Conlow thanks Romano’s for being a kind neighbor.
I’ve been gassing up at Romano’s on Chester Avenue for a long time, since the days when “five a’ regular” got you what “twenty ’a regular” gets you today. Through all the years, I’ve found the young people working the pumps unfailingly friendly, helpful and courteous. It’s my habit when I stop there to get out, remove the gas cap and shoot the breeze with whoever is working the pump, then replace the cap.
Pump-side conversations can range from weather to sports to cranberry cultivation to voter turnout at the firehouse across the street. Once, I regaled the attendant with a blow-by-blow account of how I killed a mouse (a tale of a mercy killing combining cartoon slapstick with slasher-movie violence).
Not long ago, I discovered my gas cap was missing. I probably yammered myself to distraction at Romano’s and forgot to replace it. Since my car, like me, is of a certain age, I anticipated a hassle finding a replacement.
I pulled into Romano’s about a week later, ordered the usual and explained to the attendant that my gas cap was lost.

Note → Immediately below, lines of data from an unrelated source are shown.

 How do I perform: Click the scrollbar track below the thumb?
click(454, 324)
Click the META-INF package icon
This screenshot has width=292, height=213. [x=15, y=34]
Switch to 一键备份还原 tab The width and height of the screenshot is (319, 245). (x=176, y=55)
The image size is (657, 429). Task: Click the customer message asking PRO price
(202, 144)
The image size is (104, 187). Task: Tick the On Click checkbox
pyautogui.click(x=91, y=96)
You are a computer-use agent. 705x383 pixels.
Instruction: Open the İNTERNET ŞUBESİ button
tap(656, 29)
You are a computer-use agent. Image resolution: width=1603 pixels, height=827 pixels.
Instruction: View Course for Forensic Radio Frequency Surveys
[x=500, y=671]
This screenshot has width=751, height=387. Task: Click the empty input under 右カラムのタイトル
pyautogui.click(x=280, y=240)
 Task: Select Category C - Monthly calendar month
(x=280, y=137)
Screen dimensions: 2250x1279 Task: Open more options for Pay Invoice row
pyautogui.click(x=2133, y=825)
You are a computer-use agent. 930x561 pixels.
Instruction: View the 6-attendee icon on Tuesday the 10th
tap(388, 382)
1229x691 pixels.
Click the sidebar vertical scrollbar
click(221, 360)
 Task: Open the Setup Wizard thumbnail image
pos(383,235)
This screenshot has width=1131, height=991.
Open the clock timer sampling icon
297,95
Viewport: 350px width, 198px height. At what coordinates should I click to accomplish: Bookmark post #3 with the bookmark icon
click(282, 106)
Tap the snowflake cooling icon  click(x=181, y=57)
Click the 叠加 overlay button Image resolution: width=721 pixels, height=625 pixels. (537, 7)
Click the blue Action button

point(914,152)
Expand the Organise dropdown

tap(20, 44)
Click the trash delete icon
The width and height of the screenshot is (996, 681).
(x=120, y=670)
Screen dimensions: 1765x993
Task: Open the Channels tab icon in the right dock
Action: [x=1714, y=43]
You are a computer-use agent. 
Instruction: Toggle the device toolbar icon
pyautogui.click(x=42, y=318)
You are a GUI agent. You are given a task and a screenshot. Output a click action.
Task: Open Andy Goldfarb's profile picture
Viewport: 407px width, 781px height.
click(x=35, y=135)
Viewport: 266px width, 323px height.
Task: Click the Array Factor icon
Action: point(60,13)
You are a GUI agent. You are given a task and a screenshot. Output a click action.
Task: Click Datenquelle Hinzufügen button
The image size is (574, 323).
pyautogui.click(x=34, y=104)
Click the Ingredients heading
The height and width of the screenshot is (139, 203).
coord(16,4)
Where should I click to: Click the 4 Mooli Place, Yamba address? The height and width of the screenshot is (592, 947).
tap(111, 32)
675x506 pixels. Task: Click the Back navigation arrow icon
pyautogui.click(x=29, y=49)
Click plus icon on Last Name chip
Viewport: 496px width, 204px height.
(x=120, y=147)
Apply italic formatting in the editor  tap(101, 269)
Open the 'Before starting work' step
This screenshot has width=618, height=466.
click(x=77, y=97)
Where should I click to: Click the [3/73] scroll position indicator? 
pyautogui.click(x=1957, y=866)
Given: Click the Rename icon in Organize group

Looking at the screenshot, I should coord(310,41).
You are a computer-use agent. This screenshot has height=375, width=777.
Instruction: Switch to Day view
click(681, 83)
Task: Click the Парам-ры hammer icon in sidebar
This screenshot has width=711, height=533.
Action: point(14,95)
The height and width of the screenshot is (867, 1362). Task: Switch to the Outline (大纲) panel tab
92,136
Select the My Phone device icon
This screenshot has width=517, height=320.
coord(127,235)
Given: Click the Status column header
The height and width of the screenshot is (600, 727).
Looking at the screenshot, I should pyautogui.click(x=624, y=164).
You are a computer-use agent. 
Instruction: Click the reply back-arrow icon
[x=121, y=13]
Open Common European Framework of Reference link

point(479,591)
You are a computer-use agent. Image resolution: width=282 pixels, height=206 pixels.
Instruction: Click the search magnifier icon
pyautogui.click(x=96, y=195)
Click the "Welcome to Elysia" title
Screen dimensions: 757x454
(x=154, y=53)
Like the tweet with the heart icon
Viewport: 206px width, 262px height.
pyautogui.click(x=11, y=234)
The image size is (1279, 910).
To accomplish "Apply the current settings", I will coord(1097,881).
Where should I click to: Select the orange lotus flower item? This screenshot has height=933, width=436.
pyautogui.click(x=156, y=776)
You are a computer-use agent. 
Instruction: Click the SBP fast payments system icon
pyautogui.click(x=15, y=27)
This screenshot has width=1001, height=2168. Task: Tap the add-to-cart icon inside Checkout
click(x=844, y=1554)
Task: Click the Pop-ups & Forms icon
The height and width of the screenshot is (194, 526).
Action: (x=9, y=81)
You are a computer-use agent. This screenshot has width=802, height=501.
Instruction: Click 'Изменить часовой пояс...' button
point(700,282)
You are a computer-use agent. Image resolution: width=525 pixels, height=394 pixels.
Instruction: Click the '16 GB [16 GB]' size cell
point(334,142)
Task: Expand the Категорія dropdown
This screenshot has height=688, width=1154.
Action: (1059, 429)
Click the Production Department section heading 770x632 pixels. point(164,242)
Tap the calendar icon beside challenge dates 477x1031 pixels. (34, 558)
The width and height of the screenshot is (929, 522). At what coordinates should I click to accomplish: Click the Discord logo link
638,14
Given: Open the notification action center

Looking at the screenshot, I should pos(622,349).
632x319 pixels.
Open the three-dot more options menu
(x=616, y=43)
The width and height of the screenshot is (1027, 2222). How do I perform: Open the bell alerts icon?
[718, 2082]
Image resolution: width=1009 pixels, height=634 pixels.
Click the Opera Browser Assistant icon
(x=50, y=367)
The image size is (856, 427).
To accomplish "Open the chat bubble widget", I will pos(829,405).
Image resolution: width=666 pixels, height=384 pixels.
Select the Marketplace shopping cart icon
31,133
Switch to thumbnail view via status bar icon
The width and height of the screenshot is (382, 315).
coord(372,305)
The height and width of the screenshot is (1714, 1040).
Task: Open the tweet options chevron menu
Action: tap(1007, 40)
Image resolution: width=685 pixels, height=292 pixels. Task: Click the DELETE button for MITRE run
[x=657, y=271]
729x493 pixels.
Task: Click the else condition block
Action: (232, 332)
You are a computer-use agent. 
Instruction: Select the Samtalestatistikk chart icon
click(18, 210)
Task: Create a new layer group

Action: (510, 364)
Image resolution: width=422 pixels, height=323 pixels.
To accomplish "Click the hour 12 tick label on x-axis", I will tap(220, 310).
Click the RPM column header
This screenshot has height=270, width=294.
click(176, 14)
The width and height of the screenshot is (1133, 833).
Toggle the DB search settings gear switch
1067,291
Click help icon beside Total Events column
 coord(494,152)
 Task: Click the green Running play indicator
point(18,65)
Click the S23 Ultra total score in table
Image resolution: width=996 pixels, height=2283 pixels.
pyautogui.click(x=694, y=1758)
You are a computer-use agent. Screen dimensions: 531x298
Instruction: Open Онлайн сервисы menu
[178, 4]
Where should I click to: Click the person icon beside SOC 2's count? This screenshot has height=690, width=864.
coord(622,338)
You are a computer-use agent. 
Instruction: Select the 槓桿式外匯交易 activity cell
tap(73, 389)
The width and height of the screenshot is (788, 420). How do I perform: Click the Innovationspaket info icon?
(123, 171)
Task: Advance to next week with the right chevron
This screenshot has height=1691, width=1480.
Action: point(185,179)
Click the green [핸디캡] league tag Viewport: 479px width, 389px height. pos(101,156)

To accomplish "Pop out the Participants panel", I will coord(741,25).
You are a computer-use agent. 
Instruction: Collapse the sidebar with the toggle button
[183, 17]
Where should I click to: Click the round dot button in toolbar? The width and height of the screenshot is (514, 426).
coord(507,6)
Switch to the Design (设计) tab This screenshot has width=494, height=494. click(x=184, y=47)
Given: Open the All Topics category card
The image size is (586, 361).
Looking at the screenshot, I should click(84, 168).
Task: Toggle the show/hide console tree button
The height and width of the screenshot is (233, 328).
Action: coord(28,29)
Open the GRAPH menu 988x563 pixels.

“Maybe this is it,” he said, reaching for a cap resting on top of the pump.
Sure enough, it fit. The attendants had saved it, no doubt waiting for me to reclaim it.
A good turn, no matter how small, is a boost to the spirit, a jolt of positivity in a world that so often seems relentlessly negative. So, thanks Romano’s for the jump. I would be remiss if I did not express my gratitude to the folks at Moorestown Hardware, Mill Street Tire and Flying Feather Farm, among others, who also have been consistently patient and helpful through the years. Thank you all. I can’t wait to tell you about the time I killed a mouse with my bare hands.